• **RECORDS FOR PROCESSING**
/---
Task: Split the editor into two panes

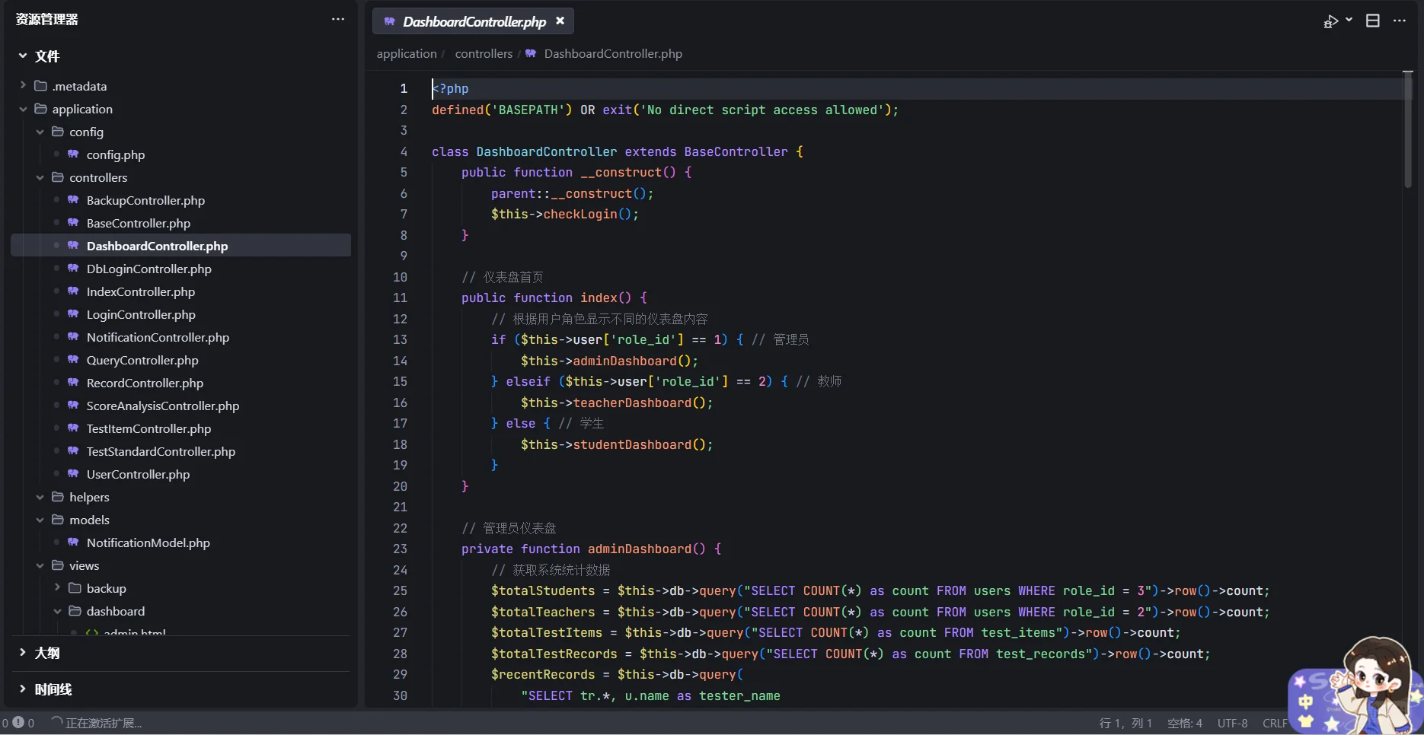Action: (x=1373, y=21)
\---
/---
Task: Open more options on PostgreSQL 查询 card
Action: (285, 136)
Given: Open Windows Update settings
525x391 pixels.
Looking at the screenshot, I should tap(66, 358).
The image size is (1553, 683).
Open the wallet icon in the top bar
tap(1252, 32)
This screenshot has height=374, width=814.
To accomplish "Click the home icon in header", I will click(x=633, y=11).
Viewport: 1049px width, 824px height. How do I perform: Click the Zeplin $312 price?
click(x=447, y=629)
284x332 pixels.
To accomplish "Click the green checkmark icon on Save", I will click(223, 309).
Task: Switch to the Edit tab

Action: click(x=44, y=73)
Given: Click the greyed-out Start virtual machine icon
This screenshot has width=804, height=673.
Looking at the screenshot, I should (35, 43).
\---
/---
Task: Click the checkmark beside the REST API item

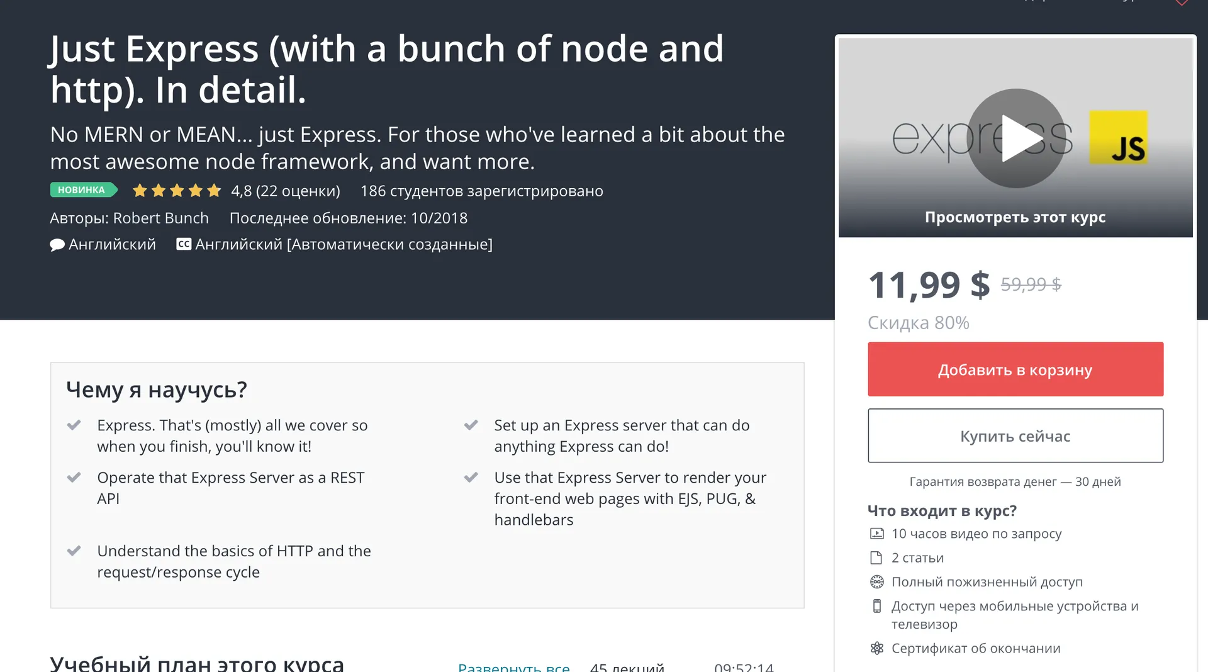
\---
Count the lines in the records that contain the string "Given", matching case exactly. Give only the number.

• **EXERCISE OUTPUT**
2